WORK TO COMPLETE
Copy the listing below from its first line up to and including the line that contains "Action: coord(390,92)".

EXTRACTED INFORMATION
-- Start --

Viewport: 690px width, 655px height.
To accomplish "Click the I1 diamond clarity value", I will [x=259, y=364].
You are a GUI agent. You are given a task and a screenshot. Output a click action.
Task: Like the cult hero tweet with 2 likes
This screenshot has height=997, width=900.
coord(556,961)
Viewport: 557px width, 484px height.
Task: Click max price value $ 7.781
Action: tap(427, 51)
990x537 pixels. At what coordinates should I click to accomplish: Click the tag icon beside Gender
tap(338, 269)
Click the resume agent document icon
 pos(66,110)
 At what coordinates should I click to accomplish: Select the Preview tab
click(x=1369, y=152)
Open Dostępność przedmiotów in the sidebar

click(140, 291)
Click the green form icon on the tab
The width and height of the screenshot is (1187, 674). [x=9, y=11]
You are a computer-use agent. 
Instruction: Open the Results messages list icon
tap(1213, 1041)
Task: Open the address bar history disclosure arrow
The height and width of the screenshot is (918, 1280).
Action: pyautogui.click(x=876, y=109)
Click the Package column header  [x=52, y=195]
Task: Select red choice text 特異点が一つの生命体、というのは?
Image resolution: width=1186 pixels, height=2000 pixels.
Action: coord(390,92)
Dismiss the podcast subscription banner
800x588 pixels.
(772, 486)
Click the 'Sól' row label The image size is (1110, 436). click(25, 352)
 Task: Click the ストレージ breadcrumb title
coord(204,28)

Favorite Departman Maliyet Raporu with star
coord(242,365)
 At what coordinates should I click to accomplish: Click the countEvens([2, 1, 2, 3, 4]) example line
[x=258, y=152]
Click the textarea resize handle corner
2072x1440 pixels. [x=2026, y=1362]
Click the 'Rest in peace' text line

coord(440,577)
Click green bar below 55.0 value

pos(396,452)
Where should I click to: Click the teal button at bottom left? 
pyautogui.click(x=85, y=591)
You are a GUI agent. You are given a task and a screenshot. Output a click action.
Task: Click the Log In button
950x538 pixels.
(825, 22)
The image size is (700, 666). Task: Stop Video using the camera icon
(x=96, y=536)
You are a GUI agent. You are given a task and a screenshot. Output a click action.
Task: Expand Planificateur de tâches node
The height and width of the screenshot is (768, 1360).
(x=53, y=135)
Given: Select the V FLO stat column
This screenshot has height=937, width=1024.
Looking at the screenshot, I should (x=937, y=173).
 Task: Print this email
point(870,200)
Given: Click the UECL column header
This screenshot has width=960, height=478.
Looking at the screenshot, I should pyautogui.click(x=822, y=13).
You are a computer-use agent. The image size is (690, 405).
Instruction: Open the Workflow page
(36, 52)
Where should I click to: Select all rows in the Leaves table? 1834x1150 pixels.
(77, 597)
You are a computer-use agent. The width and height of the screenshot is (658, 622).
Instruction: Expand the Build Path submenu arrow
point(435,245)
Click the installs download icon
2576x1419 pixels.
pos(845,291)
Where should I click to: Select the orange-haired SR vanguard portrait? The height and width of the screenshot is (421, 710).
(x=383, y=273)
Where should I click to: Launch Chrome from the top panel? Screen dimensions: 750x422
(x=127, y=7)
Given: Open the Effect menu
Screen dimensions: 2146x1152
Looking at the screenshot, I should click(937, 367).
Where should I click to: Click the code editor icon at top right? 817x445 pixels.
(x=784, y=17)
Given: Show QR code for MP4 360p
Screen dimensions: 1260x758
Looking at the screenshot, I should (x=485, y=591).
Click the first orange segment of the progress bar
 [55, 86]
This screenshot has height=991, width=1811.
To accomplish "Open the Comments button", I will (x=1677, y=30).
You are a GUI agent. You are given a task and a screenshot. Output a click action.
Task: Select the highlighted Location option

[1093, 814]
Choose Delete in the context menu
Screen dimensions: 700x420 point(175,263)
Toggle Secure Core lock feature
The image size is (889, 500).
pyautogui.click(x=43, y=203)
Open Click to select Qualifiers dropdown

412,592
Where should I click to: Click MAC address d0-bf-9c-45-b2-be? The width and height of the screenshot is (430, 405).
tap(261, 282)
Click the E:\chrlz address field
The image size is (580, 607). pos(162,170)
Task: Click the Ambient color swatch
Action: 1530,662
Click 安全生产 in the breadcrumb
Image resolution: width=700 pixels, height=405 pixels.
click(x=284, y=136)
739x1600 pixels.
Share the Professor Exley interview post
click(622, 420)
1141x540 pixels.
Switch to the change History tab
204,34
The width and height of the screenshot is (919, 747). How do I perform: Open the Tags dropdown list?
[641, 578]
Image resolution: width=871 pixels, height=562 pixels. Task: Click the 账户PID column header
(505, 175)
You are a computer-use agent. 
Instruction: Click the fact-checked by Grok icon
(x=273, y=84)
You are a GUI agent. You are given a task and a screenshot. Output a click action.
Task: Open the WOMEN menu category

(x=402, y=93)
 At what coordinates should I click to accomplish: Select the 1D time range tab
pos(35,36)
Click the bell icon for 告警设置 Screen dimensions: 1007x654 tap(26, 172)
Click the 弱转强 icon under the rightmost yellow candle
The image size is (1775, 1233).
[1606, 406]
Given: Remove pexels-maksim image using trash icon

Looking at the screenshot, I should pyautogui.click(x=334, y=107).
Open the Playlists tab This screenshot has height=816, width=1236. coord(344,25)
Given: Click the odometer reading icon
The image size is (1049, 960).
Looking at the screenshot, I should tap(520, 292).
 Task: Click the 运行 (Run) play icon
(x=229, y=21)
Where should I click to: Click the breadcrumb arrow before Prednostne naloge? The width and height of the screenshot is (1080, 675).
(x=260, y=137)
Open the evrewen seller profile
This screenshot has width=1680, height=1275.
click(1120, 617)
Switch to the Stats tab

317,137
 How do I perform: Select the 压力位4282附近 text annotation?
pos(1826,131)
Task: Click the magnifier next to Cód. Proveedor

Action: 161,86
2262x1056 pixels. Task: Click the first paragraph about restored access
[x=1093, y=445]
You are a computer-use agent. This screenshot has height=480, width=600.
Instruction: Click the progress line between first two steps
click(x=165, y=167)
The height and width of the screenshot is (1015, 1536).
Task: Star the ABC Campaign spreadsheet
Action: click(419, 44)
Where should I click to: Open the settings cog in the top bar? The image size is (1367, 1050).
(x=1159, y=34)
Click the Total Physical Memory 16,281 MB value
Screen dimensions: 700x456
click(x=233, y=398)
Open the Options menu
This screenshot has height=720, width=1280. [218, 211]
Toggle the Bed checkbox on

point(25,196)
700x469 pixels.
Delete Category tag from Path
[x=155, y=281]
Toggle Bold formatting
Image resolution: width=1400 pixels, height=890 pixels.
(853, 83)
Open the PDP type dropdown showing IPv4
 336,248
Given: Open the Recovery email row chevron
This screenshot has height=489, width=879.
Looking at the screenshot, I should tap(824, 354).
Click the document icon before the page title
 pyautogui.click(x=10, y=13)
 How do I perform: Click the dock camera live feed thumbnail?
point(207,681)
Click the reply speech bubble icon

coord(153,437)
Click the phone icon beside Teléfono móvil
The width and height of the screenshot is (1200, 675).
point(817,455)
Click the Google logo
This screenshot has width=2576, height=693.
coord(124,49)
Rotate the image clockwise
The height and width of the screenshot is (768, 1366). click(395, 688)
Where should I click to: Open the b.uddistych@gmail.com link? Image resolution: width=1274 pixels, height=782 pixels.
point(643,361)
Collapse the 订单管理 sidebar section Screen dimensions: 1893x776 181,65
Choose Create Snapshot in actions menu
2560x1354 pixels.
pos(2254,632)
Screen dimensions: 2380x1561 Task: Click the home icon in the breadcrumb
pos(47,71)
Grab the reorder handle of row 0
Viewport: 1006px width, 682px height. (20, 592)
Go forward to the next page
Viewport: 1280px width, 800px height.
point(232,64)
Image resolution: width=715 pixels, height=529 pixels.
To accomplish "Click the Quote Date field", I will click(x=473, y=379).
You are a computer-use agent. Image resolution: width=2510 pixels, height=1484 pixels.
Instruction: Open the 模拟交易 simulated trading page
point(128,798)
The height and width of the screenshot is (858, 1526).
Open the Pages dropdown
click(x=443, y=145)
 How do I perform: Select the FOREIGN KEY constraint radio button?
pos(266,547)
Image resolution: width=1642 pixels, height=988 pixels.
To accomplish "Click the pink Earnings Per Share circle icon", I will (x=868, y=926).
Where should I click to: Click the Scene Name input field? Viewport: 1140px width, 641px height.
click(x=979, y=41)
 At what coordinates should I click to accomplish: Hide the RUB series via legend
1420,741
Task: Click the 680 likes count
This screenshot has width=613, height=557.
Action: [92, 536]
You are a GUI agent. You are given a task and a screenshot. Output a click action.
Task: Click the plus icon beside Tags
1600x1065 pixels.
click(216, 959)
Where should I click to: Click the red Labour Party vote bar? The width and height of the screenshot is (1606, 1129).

-- End --

FINISHED EXERCISE
Viewport: 690px width, 655px height.
To accomplish "Click the I1 diamond clarity value", I will [x=259, y=364].
You are a GUI agent. You are given a task and a screenshot. Output a click action.
Task: Like the cult hero tweet with 2 likes
This screenshot has height=997, width=900.
coord(556,961)
Viewport: 557px width, 484px height.
Task: Click max price value $ 7.781
Action: tap(427, 51)
990x537 pixels. At what coordinates should I click to accomplish: Click the tag icon beside Gender
tap(338, 269)
Click the resume agent document icon
 pos(66,110)
 At what coordinates should I click to accomplish: Select the Preview tab
click(x=1369, y=152)
Open Dostępność przedmiotów in the sidebar

click(140, 291)
Click the green form icon on the tab
The width and height of the screenshot is (1187, 674). [x=9, y=11]
You are a computer-use agent. 
Instruction: Open the Results messages list icon
tap(1213, 1041)
Task: Open the address bar history disclosure arrow
The height and width of the screenshot is (918, 1280).
Action: pyautogui.click(x=876, y=109)
Click the Package column header  [x=52, y=195]
Task: Select red choice text 特異点が一つの生命体、というのは?
Image resolution: width=1186 pixels, height=2000 pixels.
Action: coord(390,92)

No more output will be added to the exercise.